Mickaël Gouin salue en outre la musique de la série, composée par Mario Sévigny et truffée de références à l’époque de sa jeunesse. « C’est full années 1980-1990 ! » S’il pensait au départ à l’ambiance des morceaux de MC Hammer ou de Vanilla Ice, Vincent Bolduc a changé de cap pendant le montage, se tournant plutôt vers le style des Chemical Brothers. « Mario est allé chercher des vieux synthés pour créer quelque chose d’original pour chaque scène, sauf la chanson de Robert Nelson, qui finit l’épisode 1 et qui est une acquisition », souligne le réalisateur, qui mentionne qu’en télévision jeunesse, c’est chose rare.
Cette bande-son habille, entre autres, les scènes de combats de Québékaraté qui jalonnent la série. « On ne voulait pas les doubler, donc ça nous inquiétait », se souvient Vincent Bolduc, finalement impressionné par la maîtrise des coups de pied de Léanne Désilets et de Mickaël Gouin.
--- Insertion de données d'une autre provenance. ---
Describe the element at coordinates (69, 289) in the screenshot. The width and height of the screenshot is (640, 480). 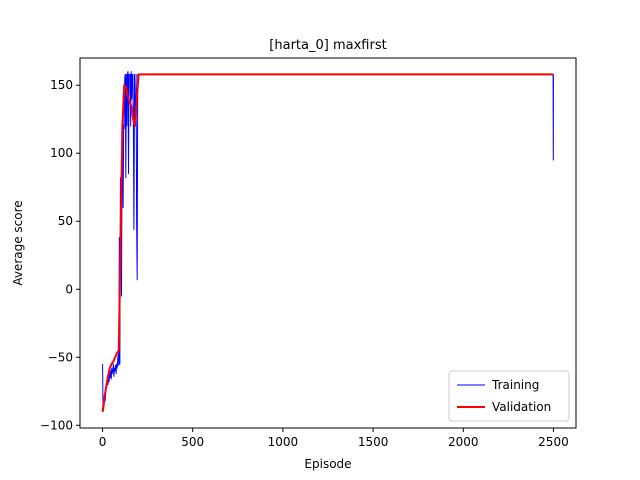
I see `y-tick-label: 0` at that location.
Avec tout le sérieux du monde, il découvrira sur le tard que l’acteur pratiquait en réalité le taekwondo… « Il y a eu beaucoup de répétitions. Ils ont travaillé fort », assure le réalisateur. Lui et son équipe ont ainsi pris le temps de découper chaque combat comme une chorégraphie qu’ils envisageaient façon Mortal Kombat. « On se promène dans le champ-contrechamp pour aller chercher un coup de poing, un pied, pour ne pas avoir à tout refaire tout le temps. »

Vincent Bolduc avoue enfin qu’il souhaitait faire les choses différemment pour Denis Danger. La qualité de sa série jeunesse se devait d’être au rendez-vous, parce que de plus en plus, les enfants et les adolescents suivent les mêmes émissions que les adultes. « Ils regardent Stranger Things. Ils sont habitués à une qualité d’image, à une qualité sonore, à une qualité de coupe », estime-t-il. Le réalisateur et père de trois enfants sait parfaitement que leurs goûts changent vite. « C’est un public qui est très critique et très intelligent. » Attentif à ce que les jeunes ont envie de consommer à l’écran, Mickaël Gouin se réjouit d’avoir eu la chance de participer à quelque chose qu’on ne voit pas souvent au Québec. « La télé jeunesse, c’est vraiment important d’en faire, et d’en faire de la bonne, parce que c’est la relève de notre culture », conclut-il.